→ **What is expected**:
Copy out every line of the records below word for word, leaving out the pictures.

→ **Raw data**:
::::::
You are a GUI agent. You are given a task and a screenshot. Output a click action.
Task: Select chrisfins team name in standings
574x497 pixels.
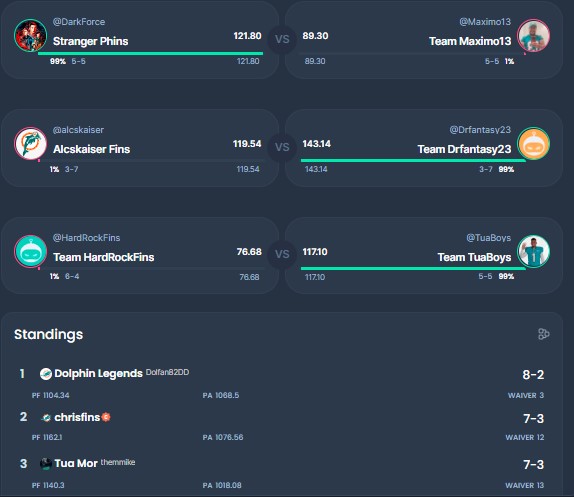click(77, 417)

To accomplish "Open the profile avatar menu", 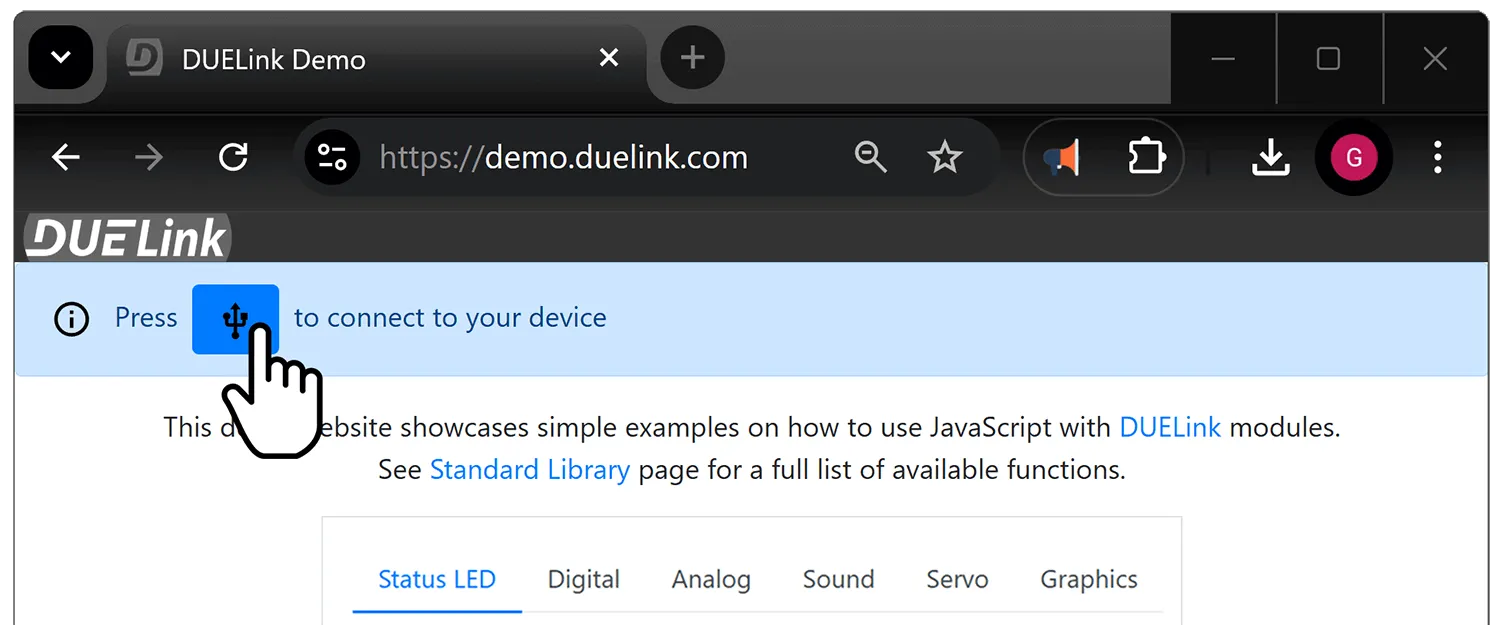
::::::
→ **The completed task**:
You are a GUI agent. You are given a task and a screenshot. Output a click action.
Task: Select chrisfins team name in standings
574x497 pixels.
click(77, 417)

To accomplish "Open the profile avatar menu", 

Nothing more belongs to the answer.